Imperceptible, suavemente, la autora da su visión de los libros, de la sensación en las enfermedades leves, del ímpetu de un amor casi platónico, por lo imaginado, que pierde fuerza en presencia de la amada, de teorías filosóficas o metafísicas, en boca de unos u otros. (No hay que olvidar al personaje secundario, padre de Brezo.)
Los capítulos son cortos. Y al final de cada uno, habría que hacer una pausa, porque para eso están, sin lanzarse a devorar distraídamente el siguiente. El ritmo es lento y repetitivo pero solo en cuanto a conceptos. El alarde admirable de decir lo mismo en toda la gama posible para hacerlo, dentro de una corrección de formas intachable y de la misteriosa niebla que cubre la realidad, me convencen de que esta autora tiene un dominio lingüístico difícilmente superable y, desde luego, que es imposible compararla con otros de los autores ya leídos, puesto que su literatura no se parece a ninguna. Y me parece también que ha dado la medida justa al juego.
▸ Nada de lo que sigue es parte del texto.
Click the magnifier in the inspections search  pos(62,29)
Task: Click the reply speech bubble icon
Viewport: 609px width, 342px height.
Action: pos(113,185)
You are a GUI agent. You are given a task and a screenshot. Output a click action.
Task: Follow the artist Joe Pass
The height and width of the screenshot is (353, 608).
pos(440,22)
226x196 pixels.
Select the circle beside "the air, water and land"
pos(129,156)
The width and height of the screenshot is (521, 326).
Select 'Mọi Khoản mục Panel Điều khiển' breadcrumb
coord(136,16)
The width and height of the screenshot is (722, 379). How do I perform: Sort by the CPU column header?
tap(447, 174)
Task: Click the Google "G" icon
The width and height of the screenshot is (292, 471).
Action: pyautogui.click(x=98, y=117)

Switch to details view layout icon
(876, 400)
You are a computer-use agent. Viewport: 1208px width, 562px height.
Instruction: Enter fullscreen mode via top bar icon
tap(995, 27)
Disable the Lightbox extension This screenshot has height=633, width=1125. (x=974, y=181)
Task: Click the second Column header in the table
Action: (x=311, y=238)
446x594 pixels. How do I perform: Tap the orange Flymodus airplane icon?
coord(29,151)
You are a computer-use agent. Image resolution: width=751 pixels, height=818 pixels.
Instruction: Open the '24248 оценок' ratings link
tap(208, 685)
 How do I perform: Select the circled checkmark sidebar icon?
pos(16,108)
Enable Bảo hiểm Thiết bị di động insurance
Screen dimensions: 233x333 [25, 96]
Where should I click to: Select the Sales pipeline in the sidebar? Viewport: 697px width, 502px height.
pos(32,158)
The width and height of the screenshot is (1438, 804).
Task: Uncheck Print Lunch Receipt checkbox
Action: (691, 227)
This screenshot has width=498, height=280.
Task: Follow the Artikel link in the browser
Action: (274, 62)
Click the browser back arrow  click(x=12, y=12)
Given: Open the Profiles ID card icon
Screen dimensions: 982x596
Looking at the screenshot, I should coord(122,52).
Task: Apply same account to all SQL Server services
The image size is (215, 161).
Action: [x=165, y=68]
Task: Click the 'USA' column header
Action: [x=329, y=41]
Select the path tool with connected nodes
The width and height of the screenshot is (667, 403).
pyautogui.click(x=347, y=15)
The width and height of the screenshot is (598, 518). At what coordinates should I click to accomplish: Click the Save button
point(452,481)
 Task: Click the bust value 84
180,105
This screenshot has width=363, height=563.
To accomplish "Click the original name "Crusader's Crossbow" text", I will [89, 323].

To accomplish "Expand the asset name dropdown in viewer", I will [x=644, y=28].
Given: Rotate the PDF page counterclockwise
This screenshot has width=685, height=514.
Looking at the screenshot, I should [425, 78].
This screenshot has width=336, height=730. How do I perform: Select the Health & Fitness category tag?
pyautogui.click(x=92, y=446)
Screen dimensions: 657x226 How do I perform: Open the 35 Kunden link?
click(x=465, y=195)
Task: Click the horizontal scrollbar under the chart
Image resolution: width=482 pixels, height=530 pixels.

Las interpretaciones pueden ser abiertas, pero el final está cerrado. En el último renglón, da el jaque mate. Gopegui, su astucia, nos ha ganado; tengamos buen perder y felicitémosla deportivamente.

Mercedes Orta Gotor

29 01 2010
Pilar Lozano

Es la ultima novela que hemos leído en el Club del Martes. Esta novela ha suscitado muy diversas opiniones entre sus miembros. A varias de las componentes del Club (pocas) les ha gustado mucho, a otras menos, y al resto entre las que me encuentro, casi nada. Es una historia compleja y difícil de entender. Utiliza mucho las metáforas, yo diría que demasiado. La escritora Belén Gopegui trabaja toda la novela con un solo personaje real Sergio Prim, ya que su novia Brezo hay momentos que parece real en el tiempo y otros parece fruto de su imaginación o recuerdos de tiempos pasados.Todos los demás personajes de la novela carecen de importancia, solo son un enlace de la historia. Hay momentos de la novela para mi incomprensibles y me aburren. Soy muy lectora pero no tan culta como requiere la comprensión de esta novela, que algunos críticos la califican de “perfecta”. Yo no llego a tanto. Me gustan las novelas que me atrapen en su historia y disfrutar con su lectura. Esta no lo ha conseguido. Espero resarcirme en la próxima lectura con la novela de Miguel Delibes “Señora de rojo sobre fondo gris”, uno de mis escritores favoritos.
Solo felicitar a mis compañeras Mª José Zafra y Mercedes Orta por el magnífico comentario que han hecho de la novela. Verdaderas profesionales del comentario. FELICIDADES.